Consequently, stocks of the two main petroleum products — motor gasoline and high-speed diesel — are short of the mandatory strategic levels, at a time when the country’s borders are in a state of heightened tension, sources told Dawn.
Sources said the Ministry of Defence had repeatedly called on the quarters concerned to increase supplies for strategic reserves. But both the government and the oil industry have repeatedly asked the ministry to speed up clearance of requests for construction of additional storage capacity.
A total of 51 applications from six oil marketing companies (OMCs) who want to build storage depots in various parts of the country have been pending with the ministry. “If all the no-objection certificates (NOCs) are issued today, it will take at least a year to clear the storage capacity backlog. This is a very serious issue in terms of energy security,” a former petroleum secretary told Dawn.

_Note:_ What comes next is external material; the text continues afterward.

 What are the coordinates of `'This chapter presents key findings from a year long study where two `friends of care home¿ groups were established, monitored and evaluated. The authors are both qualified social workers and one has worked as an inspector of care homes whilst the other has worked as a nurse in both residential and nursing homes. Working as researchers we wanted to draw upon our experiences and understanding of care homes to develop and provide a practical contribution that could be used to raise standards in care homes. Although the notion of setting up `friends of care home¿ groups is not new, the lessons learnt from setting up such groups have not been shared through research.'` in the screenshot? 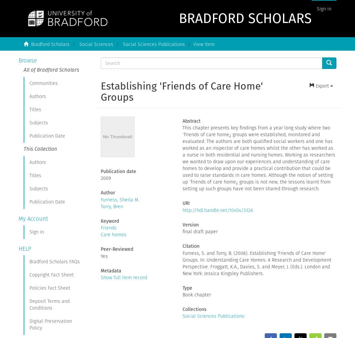 It's located at (258, 158).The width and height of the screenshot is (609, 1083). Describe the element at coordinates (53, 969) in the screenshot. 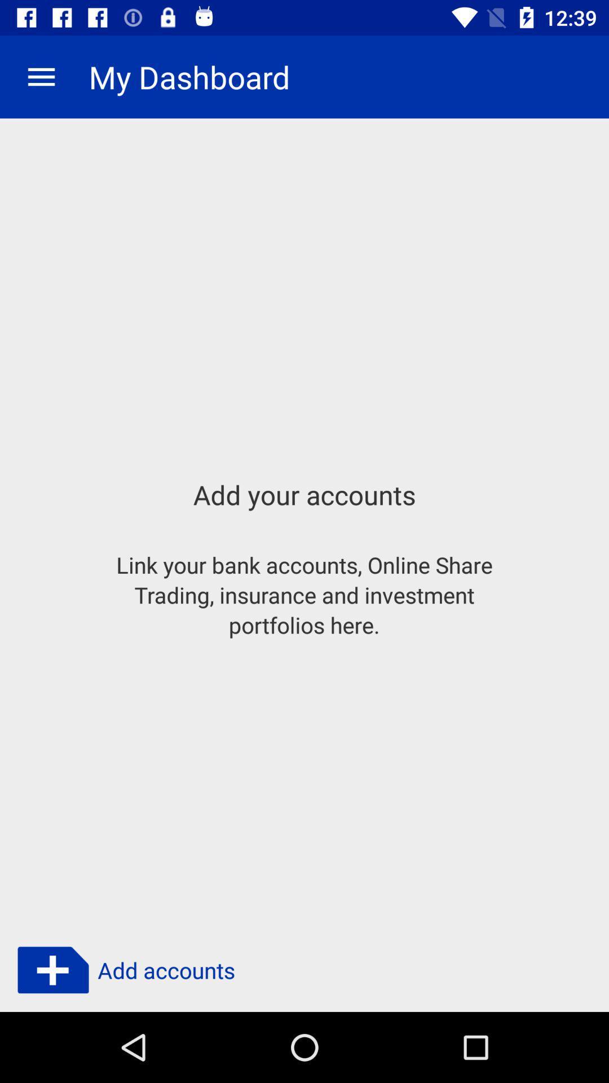

I see `click plus button` at that location.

A government official said the petroleum ministry had been asking the defence ministry to formulate a time-bound mechanism for granting the NOCs to marketing companies to build new storage facilities.
Blame put on high demand, lack of storage capacity and port congestion
The issue has repeatedly emerged in the monthly product review meetings (PRMs) between representatives of the Ministry of Petroleum and Natural Resources, oil refineries and the OMCs.
“There is no product shortage anywhere in the country, but stocks of petrol and high-speed diesel are short of the mandatory 20-day requirement,” a government official said, adding that petrol was short by about 257,000 tonnes, while the high-speed diesel shortfall was about 315,000 tonnes.
The official said the petroleum ministry’s director general oil had been requesting the refineries and the OMCs to increase inventory levels. In addition, the Pak-Arab Pipeline Company (Papco) — a subsidiary of the Pak-Arab Refinery (Parco) — has been regularly complaining that the OMCs are misusing oil pipelines for storage.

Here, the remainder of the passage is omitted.